WORK TASK => Please return every line below that contains the string "label".
..............................
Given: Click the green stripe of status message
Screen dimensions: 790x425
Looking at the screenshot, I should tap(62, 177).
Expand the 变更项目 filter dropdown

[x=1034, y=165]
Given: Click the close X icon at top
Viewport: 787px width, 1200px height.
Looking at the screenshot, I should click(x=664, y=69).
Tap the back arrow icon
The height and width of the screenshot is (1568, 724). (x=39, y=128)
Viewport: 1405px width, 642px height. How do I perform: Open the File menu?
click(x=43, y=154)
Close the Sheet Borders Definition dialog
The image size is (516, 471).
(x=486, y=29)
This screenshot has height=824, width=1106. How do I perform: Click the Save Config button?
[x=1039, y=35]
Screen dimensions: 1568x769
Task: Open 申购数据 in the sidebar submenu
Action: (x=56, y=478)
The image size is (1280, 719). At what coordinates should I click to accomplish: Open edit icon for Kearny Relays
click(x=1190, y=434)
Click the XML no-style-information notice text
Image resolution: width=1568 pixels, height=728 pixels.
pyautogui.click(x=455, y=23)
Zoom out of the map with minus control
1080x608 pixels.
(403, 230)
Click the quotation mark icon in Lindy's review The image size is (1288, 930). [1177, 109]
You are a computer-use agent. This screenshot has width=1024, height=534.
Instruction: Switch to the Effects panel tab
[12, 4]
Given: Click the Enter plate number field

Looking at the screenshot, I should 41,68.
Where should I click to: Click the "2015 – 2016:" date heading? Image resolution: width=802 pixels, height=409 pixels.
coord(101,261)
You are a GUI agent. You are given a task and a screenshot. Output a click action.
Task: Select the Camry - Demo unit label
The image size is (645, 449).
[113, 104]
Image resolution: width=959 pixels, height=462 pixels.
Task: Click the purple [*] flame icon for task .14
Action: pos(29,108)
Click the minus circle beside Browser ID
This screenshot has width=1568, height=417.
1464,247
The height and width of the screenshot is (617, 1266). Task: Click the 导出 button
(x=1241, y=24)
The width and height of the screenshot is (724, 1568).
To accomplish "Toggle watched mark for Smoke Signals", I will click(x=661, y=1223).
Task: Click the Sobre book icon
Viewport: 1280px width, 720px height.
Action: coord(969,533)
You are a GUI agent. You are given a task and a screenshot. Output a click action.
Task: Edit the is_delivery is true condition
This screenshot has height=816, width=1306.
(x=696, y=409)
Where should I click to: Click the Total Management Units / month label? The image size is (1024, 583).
..............................
THE ANSWER =>
Task: Select the Camry - Demo unit label
Where should I click to: Click the Total Management Units / month label? The image size is (1024, 583).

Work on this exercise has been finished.